[Pixel coordinate grounding data]
◆ ◆ ◆ ◆

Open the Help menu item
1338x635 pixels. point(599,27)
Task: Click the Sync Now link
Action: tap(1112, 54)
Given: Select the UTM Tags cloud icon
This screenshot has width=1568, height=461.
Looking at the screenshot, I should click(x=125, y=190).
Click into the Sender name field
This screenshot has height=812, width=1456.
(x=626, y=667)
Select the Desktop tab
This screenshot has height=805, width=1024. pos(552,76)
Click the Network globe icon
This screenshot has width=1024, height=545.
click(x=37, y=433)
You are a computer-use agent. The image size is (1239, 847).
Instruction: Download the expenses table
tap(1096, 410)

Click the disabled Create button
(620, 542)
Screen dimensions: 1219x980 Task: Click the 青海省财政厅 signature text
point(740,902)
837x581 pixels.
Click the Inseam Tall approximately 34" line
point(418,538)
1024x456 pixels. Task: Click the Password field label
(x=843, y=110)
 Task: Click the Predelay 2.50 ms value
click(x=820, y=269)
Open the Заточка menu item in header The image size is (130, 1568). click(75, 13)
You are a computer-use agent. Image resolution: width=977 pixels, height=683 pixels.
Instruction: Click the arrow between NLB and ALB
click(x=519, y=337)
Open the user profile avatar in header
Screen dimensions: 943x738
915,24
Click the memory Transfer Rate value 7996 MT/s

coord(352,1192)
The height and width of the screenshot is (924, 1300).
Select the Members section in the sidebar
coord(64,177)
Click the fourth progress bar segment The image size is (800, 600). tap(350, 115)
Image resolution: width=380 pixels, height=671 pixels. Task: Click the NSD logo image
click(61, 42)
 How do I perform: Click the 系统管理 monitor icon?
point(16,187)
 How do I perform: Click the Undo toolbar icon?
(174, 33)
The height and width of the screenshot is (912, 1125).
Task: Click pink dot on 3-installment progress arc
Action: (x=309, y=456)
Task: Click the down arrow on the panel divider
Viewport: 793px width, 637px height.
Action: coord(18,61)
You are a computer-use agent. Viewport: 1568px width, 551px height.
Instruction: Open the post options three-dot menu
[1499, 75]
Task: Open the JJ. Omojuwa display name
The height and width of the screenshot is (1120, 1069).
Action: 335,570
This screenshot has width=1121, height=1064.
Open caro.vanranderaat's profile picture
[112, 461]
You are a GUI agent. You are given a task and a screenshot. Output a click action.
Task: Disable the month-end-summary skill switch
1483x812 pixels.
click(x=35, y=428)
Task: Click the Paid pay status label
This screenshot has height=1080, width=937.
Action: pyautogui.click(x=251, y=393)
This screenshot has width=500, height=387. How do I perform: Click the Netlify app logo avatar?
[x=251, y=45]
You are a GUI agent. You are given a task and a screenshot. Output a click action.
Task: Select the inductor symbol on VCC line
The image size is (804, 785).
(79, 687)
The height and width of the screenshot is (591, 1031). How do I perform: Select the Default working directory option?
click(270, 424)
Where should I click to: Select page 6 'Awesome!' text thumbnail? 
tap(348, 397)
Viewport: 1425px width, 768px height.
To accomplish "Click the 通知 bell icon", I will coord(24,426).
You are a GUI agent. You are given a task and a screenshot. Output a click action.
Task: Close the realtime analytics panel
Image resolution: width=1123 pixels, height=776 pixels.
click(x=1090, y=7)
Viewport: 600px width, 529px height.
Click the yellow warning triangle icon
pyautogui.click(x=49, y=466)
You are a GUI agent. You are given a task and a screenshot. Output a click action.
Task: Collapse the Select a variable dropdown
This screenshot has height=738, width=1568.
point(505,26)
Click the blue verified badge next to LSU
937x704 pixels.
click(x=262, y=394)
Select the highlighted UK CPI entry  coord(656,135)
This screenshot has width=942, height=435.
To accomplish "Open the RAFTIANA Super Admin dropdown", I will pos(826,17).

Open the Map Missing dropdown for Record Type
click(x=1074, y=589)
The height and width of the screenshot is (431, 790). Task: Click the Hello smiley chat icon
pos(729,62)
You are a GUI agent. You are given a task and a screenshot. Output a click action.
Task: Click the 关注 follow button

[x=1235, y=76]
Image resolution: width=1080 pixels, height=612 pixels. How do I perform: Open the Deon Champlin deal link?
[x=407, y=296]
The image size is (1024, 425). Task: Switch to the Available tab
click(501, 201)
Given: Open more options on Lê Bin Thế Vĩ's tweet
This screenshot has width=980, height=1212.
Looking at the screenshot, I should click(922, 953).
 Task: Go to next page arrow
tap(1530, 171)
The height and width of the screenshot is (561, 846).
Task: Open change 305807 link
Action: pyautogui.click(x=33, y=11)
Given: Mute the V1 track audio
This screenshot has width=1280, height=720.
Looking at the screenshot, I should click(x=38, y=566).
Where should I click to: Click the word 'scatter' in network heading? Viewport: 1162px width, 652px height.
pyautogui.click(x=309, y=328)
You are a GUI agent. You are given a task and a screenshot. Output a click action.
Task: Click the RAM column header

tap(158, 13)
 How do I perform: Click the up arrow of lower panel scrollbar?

◆ ◆ ◆ ◆

## HOW TO COMPLETE THIS TASK
Above are records; repeat only the lines starting at the line with "Task: Click the Paid pay status label" and ending at the line with "Task: Select the inductor symbol on VCC line", exactly as they appear, both included.

## SOLUTION TO THIS TASK
Task: Click the Paid pay status label
This screenshot has height=1080, width=937.
Action: pyautogui.click(x=251, y=393)
This screenshot has width=500, height=387. How do I perform: Click the Netlify app logo avatar?
[x=251, y=45]
You are a GUI agent. You are given a task and a screenshot. Output a click action.
Task: Select the inductor symbol on VCC line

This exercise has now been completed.